На фоне ограниченного доступа к зарубежным видеосервисам в России участились случаи распространения вредоносного ПО под видом «расширенных» версий популярных платформ. По данным исследования компании F6, мошенники активно распространяют фальшивые APK‑файлы, маскируя их под TikTok 18+, YouTube Max, YouTube Ultra и другие якобы «взрослые» или «безрекламные» сборки.
Злоумышленники создают сайты в доменных зонах .ru, .top, .pro, .com и аналогичных, которые индексируются российскими поисковыми системами. Пользователю предлагается загрузить приложение, якобы предоставляющее доступ к запрещённому или скрытому контенту, возможность воспроизведения в фоновом режиме или отсутствие рекламы. Вместо этого на смартфон устанавливается троян.
По информации экспертов, вредонос получает расширенные права доступа: он может читать SMS, просматривать контакты, фиксировать звонки, запускаться при включении устройства и отображать свои окна поверх любых других программ. Всё это делает его крайне опасным с точки зрения кражи персональных и платёжных данных.

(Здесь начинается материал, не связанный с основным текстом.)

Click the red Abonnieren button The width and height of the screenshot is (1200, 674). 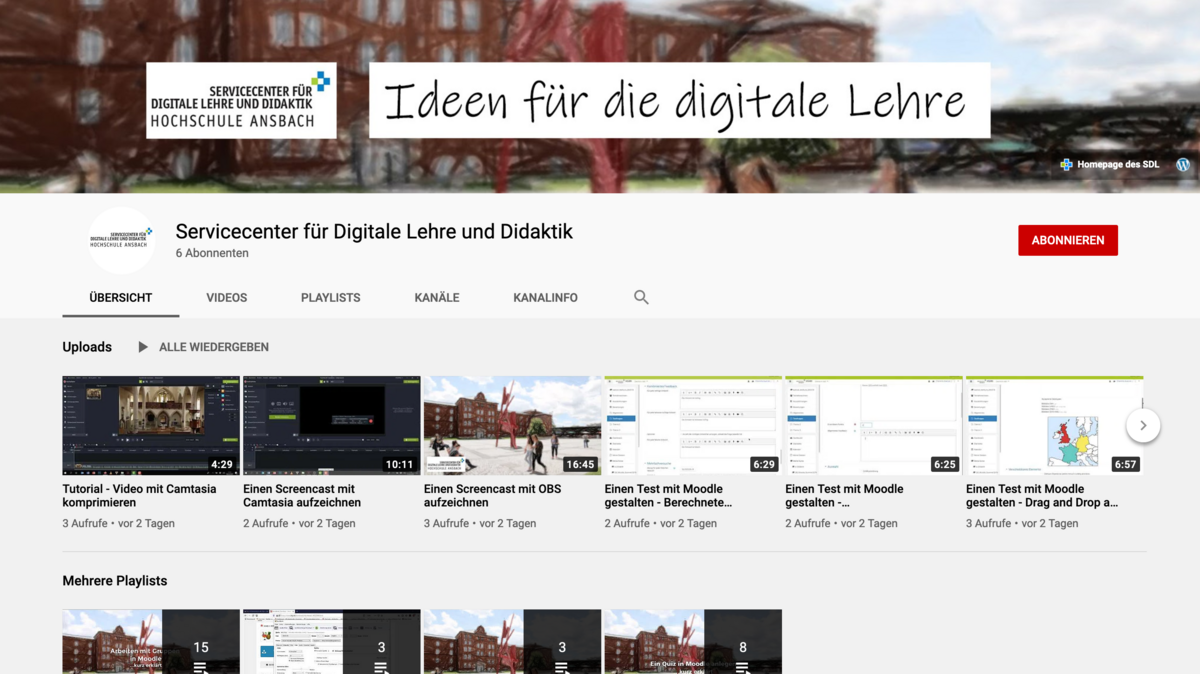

Александр Сапов, представитель департамента цифровых рисков F6, рассказал, что основная волна активности началась осенью 2025 года — сразу после начала нового учебного сезона. С начала октября специалисты выявили и заблокировали более 30 доменов, использовавшихся для распространения фейковых приложений. При этом угрозу устранить полностью пока не удалось: новые сайты появляются практически мгновенно после блокировки старых.
По словам эксперта, злоумышленники адаптируют схему под различные интересы пользователей. Помимо поддельных видеосервисов, вредоносное ПО распространяется под видом навигационных приложений, «карт постов ДПС», сервисов оплаты штрафов и даже программ для отслеживания маршрутов общественного транспорта. После установки троян даёт хакерам возможность управлять устройством, совершать транзакции, перехватывать уведомления и вести скрытое наблюдение.